Many countries of the Caucasus and Central Asia have been experiencing the impacts of various shocks, including the Covid-19 pandemic, climate change-inflicted disasters, and geopolitical conflicts, yet the region is averaging relatively high growth of around 2.5 per cent.
This resilience, however, comes at a price. A survey last year of global supply chain leaders suggested that 62 per cent of respondents feel large-scale supply chain disruptions are likely to be a recurring challenge for the foreseeable future, leading companies to build redundancy into systems that were previously optimised for lean efficiency.
The result is a peculiar form of corporate cognitive dissonance: executives simultaneously pursuing AI-driven automation to reduce costs while spending billions on backup systems and alternative routes to manage the risks that automation cannot address.
The seppuku solution
Perhaps the most honest assessment comes from those who recognise that the old model is already dead. Global supply chains are on a growth trajectory due to increased consumption and population, yet with this change comes a need to enhance production and improve planning, execution, collaboration and performance efficiency. The challenge is not to preserve what exists, but to build something entirely new.
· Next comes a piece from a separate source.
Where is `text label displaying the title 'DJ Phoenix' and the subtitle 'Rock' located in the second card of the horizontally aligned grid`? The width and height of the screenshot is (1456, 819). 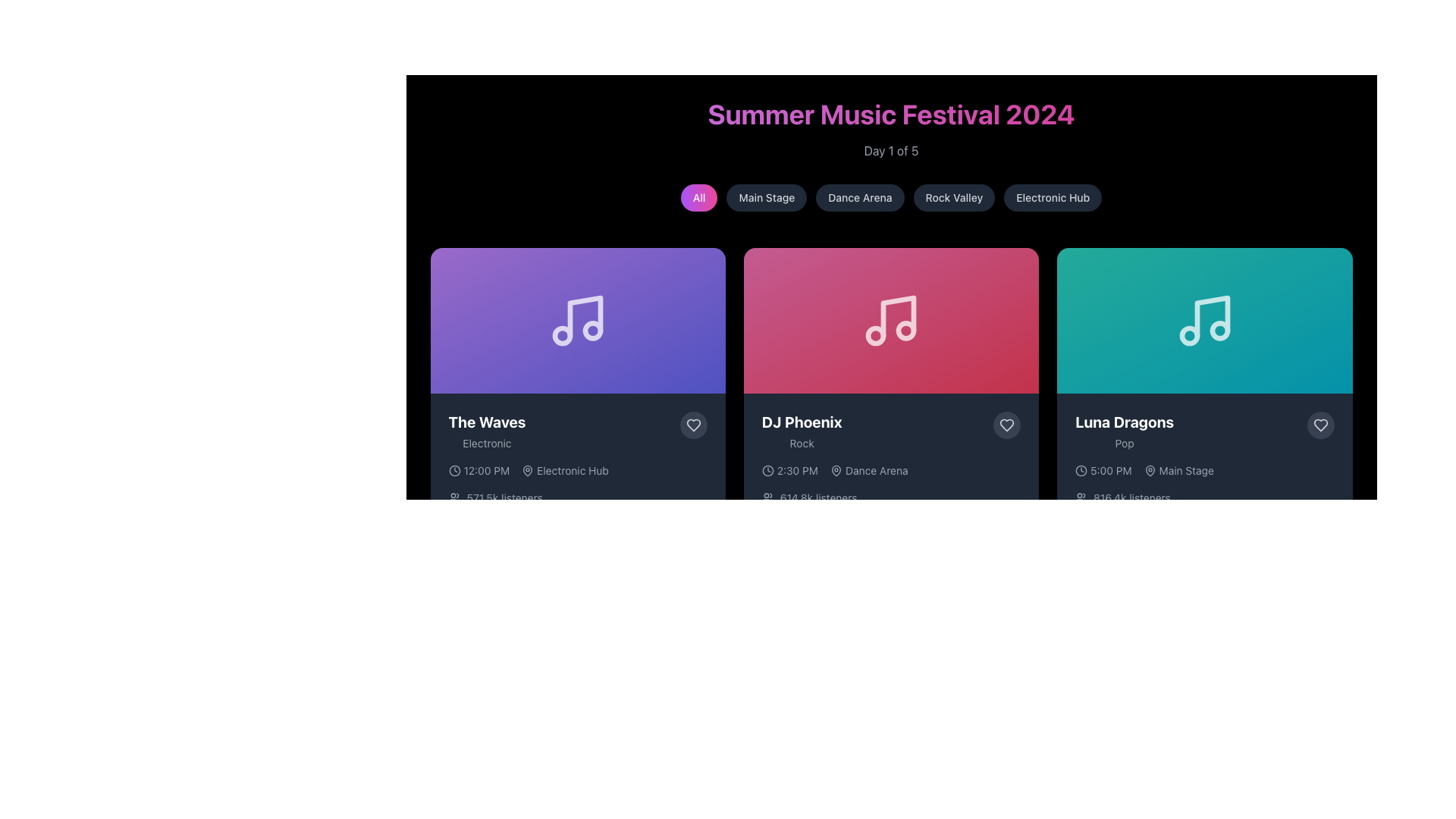
text label displaying the title 'DJ Phoenix' and the subtitle 'Rock' located in the second card of the horizontally aligned grid is located at coordinates (801, 431).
The seppuku metaphor is apt not because the supply chain industry is dying, but because it is deliberately dismantling the structures that brought it success in order to survive in a more complex world. The ritual suicide of hyper-efficiency may be the price of long-term survival in an age where the greatest risk is not higher costs, but catastrophic failure.
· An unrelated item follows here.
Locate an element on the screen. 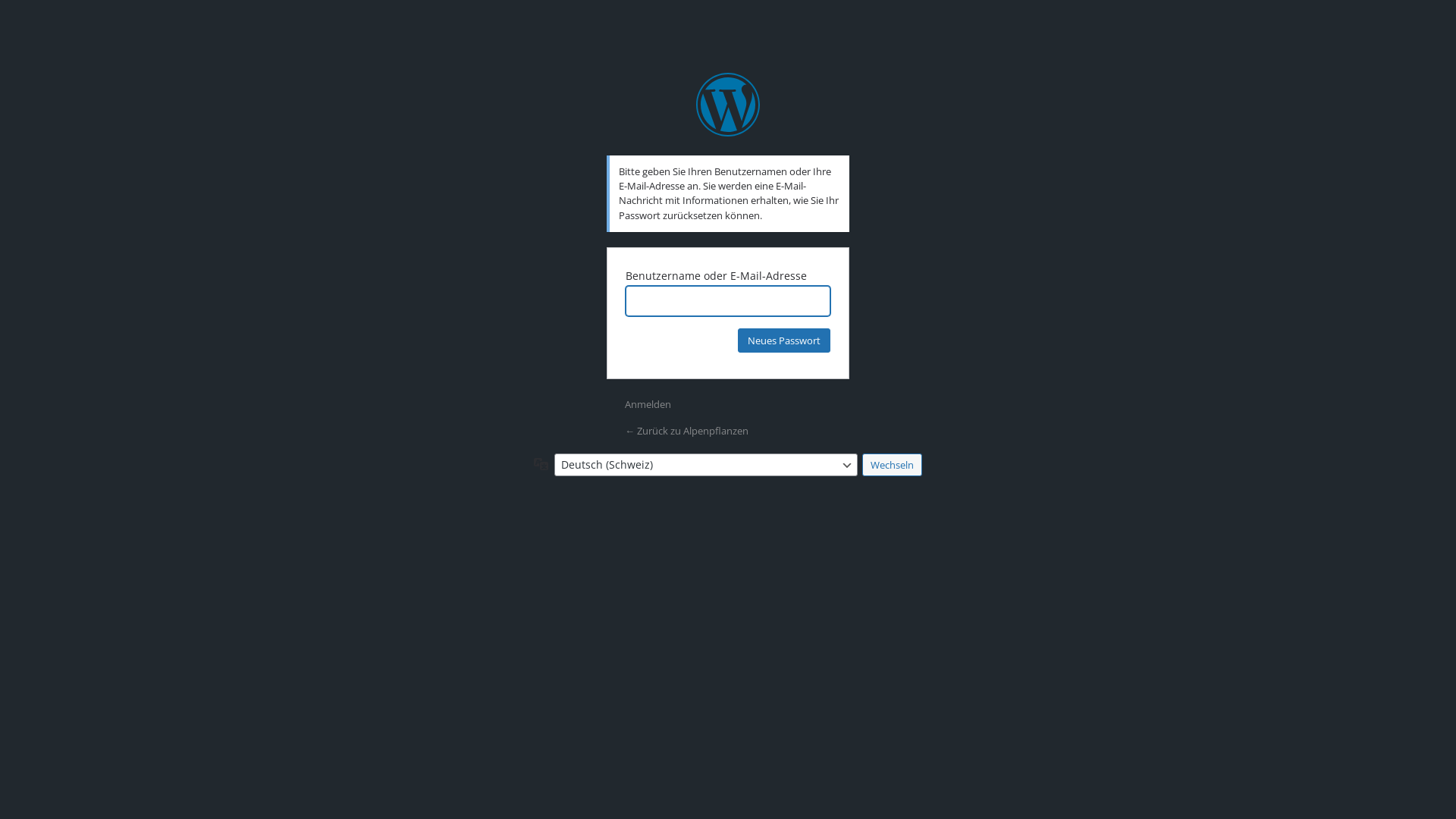 This screenshot has width=1456, height=819. 'Neues Passwort' is located at coordinates (783, 339).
Whether this transformation succeeds will depend not on the sophistication of the algorithms or the speed of the robots, but on the unglamorous work of building institutions, relationships, and redundancies that can withstand the next shock—and the one after that.
In a world where supply chains have become instruments of statecraft and targets of warfare, the greatest innovation may be learning, once again, how to do business with people rather than just algorithms.
The supply chain of the future will be slower, more expensive, and far more complex than what came before. But it might just survive the next crisis. And in a world where survival trumps optimisation, that may be the best anyone can hope for.